Wrapping Rhodium in a Borane Canopy: Implications for Hydride Formation and Transfer

The unique reactivity of metal hydrides has encouraged considerable advances in both synthesis and catalysis. In this arena, ligand optimization has played a significant role, wherein metal–ligand cooperativity can be employed to guide reactivity. Of the organometallic hydride donors, rhodium­(I) bis­(diphosphine) compounds are known to be among the strongest with hydricity (ΔGH–) values near that of conventionally used reducing agents: e.g., trialkyl-substituted borohydrides (ΔGH– ≈ 26 kcal mol–1 for [HBEt3]). Herein, we assess the thermodynamic site of hydride transfer using a rhodium­(I) compound bearing a boron-rich diphosphine ligand: [RhI(P2BCy4)2]­BPh4 (P2BCy4 = 1,2-bis­(di­(3-dicyclohexylboraneyl)­propylphosphino)­ethane). The divergent reactivity of [RhI(P2BCy4)2]­BPh4 and its all-alkyl relative [RhI(dnppe)2]­BPh4 (dnppe = 1,2-bis­(di-n-propylphosphino)­ethane) toward hydride donors is underscored, where for the former the preferred site of hydride transfer is the ligand scaffold and not rhodium.

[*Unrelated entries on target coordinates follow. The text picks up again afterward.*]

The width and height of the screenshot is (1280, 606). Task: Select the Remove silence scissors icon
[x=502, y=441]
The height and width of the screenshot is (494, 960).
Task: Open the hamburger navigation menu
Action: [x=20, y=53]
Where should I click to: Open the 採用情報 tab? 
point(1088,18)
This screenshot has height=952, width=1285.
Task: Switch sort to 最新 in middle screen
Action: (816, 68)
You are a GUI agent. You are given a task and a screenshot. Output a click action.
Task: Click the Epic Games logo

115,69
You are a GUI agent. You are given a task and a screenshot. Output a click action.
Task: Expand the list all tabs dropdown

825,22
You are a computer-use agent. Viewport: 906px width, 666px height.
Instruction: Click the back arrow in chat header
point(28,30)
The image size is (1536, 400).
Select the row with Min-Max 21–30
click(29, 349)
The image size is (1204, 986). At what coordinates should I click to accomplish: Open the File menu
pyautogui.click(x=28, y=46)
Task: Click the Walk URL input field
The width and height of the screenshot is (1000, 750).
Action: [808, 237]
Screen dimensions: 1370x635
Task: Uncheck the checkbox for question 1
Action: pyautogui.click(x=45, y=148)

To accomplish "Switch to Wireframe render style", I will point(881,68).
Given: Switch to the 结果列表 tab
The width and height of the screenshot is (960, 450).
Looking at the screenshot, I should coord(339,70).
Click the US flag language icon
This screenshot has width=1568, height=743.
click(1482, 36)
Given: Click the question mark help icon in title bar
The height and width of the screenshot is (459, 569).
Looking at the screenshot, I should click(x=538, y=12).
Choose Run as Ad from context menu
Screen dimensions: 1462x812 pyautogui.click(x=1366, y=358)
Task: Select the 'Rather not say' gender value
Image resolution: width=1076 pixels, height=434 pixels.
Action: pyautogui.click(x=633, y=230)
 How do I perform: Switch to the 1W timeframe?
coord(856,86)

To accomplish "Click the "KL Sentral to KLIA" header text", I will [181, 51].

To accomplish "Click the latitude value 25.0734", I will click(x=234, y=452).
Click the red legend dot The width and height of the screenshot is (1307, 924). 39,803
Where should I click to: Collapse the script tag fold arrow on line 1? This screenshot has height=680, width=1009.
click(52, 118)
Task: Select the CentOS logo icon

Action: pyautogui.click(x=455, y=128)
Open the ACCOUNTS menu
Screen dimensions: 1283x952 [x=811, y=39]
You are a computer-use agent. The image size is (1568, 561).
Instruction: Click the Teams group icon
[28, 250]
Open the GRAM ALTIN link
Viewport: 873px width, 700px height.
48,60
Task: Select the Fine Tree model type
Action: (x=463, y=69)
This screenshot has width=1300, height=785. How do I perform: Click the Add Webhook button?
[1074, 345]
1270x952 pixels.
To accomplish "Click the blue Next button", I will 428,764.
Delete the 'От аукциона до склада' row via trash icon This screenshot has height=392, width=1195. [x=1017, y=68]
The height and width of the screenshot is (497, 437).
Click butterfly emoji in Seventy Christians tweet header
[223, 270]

This result is contrasted by facile generation of [RhI(dnppe)2(H)]a species having a value of ΔGH– ostensibly similar to that of [RhI(P2BCy4)2(H)] (which is not observed), underscoring a noninnocent and cooperative role for the boron-rich secondary coordination sphere of the P2BCy4 scaffold. The use of the ligand to serve as a hydride source was accordingly examined.